Department of Basic Sciences, College of Medicine, Princess Nourah Bint Abdulrahman University, P.O. Box 84428, Riyadh, 11671, Saudi Arabia.
Department of Internal Medicine, College of Medicine, Princess Nourah Bint Abdulrahman University, P.O. Box 84428, Riyadh, 11671, Saudi Arabia.
Hum Genomics. 2024 Sep 4;18(1):95. doi: 10.1186/s40246-024-00662-0.
Chromosome 16p11.2 deletions and duplications were found to be the second most common copy number variation (CNV) reported in cases with clinical presentation suggestive of chromosomal syndromes. Chromosome 16p11.2 deletion syndrome shows remarkable phenotypic heterogeneity with a wide variability of presentation extending from normal development and cognition to severe phenotypes. The clinical spectrum ranges from neurocognitive and global developmental delay (GDD), intellectual disability, and language defects (dysarthria /apraxia) to neuropsychiatric and autism spectrum disorders. Other presentations include dysmorphic features, congenital malformations, insulin resistance, and a tendency for obesity. Our study aims to narrow the gap of knowledge in Saudi Arabia and the Middle Eastern and Northern African (MENA) region about genetic disorders, particularly CNV-associated disorders. Despite their rarity, genetic studies in the MENA region revealed high potential with remarkable genetic and phenotypic novelty.
We identified a heterozygous de novo recurrent proximal chromosome 16p11.2 microdeletion by microarray (arr[GRCh38]16p11.2(29555974_30166595)x1) [(arr[GRCh37]16p11.2(29567295_30177916)x1)] and confirmed by whole exome sequencing (arr[GRCh37]16p11.2(29635211_30199850)x1). We report a Saudi girl with severe motor and cognitive disability, myoclonic epilepsy, deafness, and visual impairment carrying the above-described deletion. Our study broadens the known phenotypic spectrum associated with recurrent proximal 16p11.2 microdeletion syndrome to include developmental dysplasia of the hip, optic atrophy, and a flat retina. Notably, the patient exhibited a rare combination of microcephaly, features consistent with the Dandy-Walker spectrum, and a thin corpus callosum (TCC), which are extremely infrequent presentations in patients with the 16p11.2 microdeletion. Additionally, the patient displayed areas of skin and hair hypopigmentation, attributed to a homozygous hypomorphic allele in the TYR gene.
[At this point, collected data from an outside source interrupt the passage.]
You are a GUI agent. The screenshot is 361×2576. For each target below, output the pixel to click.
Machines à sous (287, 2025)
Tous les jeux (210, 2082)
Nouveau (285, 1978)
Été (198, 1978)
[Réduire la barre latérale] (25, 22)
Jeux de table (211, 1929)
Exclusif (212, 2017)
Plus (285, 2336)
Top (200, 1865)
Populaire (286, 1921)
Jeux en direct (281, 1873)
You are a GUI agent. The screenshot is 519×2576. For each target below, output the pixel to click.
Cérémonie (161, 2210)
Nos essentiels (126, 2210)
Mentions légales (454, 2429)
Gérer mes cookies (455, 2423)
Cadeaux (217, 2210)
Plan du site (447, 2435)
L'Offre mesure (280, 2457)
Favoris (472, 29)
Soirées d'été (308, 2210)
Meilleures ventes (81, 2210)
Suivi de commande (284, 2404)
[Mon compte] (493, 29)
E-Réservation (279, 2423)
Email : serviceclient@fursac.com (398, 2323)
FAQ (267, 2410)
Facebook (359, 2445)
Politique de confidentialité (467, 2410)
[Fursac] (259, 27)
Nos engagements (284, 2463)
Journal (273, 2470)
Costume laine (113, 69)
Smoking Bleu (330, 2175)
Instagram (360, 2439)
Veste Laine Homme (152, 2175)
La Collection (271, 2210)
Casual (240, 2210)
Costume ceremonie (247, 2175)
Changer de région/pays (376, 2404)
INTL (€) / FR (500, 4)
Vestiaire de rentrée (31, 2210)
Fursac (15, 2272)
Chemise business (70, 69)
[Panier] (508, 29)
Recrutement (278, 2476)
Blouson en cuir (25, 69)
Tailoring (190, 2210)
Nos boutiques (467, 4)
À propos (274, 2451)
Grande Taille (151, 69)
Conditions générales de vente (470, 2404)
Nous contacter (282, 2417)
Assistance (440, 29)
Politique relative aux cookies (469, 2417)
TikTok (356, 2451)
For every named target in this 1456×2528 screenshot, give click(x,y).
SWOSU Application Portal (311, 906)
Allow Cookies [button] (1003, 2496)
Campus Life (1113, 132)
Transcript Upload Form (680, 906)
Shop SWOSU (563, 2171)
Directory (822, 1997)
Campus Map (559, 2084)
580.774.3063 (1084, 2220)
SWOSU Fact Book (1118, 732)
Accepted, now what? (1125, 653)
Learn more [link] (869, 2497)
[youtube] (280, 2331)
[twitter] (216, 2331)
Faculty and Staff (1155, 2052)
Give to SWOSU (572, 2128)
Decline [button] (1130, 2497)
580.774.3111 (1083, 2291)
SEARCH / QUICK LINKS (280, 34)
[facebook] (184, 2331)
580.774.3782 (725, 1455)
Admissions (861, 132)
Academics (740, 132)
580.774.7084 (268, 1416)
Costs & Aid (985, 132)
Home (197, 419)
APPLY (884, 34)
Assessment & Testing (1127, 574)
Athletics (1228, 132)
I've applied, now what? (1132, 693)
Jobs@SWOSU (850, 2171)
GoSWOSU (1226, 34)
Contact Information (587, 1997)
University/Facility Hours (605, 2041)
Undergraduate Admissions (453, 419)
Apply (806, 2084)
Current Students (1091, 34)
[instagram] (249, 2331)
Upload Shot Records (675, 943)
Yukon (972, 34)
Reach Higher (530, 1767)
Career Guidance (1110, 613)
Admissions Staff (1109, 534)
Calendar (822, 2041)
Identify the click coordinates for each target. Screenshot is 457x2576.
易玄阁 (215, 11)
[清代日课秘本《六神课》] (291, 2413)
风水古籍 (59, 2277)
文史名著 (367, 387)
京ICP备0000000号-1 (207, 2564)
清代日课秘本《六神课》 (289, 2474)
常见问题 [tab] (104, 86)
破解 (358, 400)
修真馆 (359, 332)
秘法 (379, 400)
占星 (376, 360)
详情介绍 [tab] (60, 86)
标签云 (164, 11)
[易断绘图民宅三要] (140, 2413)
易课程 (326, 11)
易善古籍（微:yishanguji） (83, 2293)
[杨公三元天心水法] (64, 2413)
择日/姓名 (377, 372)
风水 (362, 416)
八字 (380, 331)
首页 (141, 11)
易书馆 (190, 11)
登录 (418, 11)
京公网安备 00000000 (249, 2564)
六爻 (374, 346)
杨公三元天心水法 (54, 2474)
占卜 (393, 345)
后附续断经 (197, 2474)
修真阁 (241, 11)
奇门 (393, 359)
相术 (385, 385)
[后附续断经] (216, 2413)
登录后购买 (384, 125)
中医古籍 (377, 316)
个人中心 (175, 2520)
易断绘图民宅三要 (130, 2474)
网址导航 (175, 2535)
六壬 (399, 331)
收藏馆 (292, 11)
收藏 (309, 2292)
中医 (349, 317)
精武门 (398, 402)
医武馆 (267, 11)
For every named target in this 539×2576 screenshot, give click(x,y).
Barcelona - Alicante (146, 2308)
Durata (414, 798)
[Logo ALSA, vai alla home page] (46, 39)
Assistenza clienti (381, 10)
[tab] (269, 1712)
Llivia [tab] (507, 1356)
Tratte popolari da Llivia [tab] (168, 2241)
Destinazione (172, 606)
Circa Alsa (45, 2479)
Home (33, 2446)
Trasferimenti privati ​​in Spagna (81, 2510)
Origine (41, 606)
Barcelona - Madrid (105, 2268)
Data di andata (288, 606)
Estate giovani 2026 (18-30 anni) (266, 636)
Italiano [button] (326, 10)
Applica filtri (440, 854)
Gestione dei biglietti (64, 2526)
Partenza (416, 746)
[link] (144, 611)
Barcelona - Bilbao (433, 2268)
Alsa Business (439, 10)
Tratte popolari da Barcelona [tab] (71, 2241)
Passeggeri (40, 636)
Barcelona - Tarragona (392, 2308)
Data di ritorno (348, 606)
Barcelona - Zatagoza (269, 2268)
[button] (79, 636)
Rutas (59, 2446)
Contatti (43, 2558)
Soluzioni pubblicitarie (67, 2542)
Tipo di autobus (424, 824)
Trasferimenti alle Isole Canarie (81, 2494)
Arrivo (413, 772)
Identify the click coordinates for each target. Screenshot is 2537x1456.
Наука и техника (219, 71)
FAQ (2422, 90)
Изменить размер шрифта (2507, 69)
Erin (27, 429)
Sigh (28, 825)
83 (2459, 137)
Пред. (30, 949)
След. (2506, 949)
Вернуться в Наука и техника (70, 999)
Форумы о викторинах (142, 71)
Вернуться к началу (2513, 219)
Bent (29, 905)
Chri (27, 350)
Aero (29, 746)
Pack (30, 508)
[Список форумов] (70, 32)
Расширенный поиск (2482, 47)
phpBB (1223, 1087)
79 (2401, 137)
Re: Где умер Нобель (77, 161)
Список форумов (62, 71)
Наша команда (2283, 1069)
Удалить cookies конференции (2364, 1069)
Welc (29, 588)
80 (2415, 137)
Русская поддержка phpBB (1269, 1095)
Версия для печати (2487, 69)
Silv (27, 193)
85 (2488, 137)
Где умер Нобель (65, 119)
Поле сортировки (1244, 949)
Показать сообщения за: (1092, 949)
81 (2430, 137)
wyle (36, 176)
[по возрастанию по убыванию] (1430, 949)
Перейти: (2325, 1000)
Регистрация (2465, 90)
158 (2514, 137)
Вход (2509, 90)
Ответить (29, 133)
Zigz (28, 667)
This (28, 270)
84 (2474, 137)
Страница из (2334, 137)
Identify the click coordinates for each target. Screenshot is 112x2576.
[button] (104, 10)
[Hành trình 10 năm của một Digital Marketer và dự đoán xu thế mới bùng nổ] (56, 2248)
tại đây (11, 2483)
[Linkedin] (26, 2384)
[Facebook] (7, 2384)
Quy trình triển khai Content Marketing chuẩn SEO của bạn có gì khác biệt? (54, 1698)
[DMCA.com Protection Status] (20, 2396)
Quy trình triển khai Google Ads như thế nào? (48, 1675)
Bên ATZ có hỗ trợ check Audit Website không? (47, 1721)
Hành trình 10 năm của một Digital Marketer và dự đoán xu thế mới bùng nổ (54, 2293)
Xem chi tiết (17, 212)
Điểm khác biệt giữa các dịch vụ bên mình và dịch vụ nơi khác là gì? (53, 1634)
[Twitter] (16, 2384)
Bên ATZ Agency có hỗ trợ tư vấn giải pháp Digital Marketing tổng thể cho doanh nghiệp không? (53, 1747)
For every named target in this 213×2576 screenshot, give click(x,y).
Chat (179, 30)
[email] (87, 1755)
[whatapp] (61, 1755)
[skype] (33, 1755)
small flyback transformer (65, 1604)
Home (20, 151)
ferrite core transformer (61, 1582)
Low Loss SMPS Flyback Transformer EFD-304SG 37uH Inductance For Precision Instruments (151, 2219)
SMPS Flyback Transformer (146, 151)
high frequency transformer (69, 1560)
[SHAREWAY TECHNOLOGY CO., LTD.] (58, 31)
This report expands on the clinical phenotype associated with proximal 16p11.2 microdeletion syndrome, highlighting the potential of genetic research in Saudi Arabia and the MENA region. It underscores the importance of similar future studies.
染色体 16p11.2 缺失和重复被发现是临床表型提示染色体综合征的病例中第二常见的拷贝数变异 (CNV)。染色体 16p11.2 缺失综合征表现出显著的表型异质性,表现从正常发育和认知到严重表型的变化范围很广。临床表现从神经认知和全面发育迟缓 (GDD)、智力障碍和语言缺陷(构音障碍/运动障碍)到神经精神和自闭症谱系障碍。其他表现包括发育不良特征、先天性畸形、胰岛素抵抗和肥胖倾向。我们的研究旨在缩小沙特阿拉伯和中东及北非 (MENA) 地区在遗传疾病方面的知识差距,特别是与 CNV 相关的疾病。尽管这些疾病很少见,但 MENA 地区的遗传研究显示出很高的潜力,具有显著的遗传和表型新颖性。
我们通过微阵列(arr[GRCh38]16p11.2(29555974_30166595)x1)[arr[GRCh37]16p11.2(29567295_30177916)x1)]发现并确认了杂合性新生近端染色体 16p11.2 微缺失,通过全外显子测序(arr[GRCh37]16p11.2(29635211_30199850)x1)。我们报告了一名患有严重运动和认知障碍、肌阵挛性癫痫、耳聋和视力障碍的沙特女孩,她携带上述缺失。我们的研究扩大了与近端 16p11.2 微缺失综合征相关的已知表型谱,包括髋关节发育不良、视神经萎缩和扁平视网膜。值得注意的是,患者表现出罕见的小头畸形、与 Dandy-Walker 谱系一致的特征以及薄胼胝体(TCC),这在患有 16p11.2 微缺失的患者中极为罕见。此外,患者还表现出皮肤和毛发色素减退区域,这归因于 TYR 基因中的纯合功能丧失等位基因。
本报告扩展了与近端 16p11.2 微缺失综合征相关的临床表型,强调了遗传研究在沙特阿拉伯和 MENA 地区的潜力。它强调了未来进行类似研究的重要性。